And no, we're not holding up a line of hot walkers here.
I'm curious to see if anyone can throw out some trailer loading advice--or more specifically trailer unloading advice.
As I've known since day one of Opie, exiting the trailer has been a source of great anxiety for him. His go-to is to fly out as quickly as possible, head in the air, anything behind him be damned. He's excellent to get on the trailer. He'll follow you right up, and we ended this morning with him self-loading again and standing still while I banged the butt bar loudly behind him. But the second I ask him to take a step back, it escalates to boom, gone like the wind.

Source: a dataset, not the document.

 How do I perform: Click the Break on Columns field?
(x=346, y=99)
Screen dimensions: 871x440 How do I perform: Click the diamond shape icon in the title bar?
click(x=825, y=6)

In our last practice session before today, I was able to keep pressure on the lead rope and get him to back out slower--not calmly and thinking about where each foot was, but slow enough that I consider it backing out instead of running out in a blind panic. I didn't do anything different than normal that day so I'm not sure why he was feeling more confident.
This morning I was able to get him stopped halfway down the ramp. Once his hind legs hit solid ground, he stopped with his front legs still on the ramp and stayed there until I asked him to slowly back the rest of the way down.
He genuinely seems anxious about the whole thing. I don't think there's any part of him that's doing it because he's trying to be bad or sassy or ill-mannered. He gets on the trailer, eats his candy while looking out the window, and then the second he thinks I'm about to ask him to back he starts trembling.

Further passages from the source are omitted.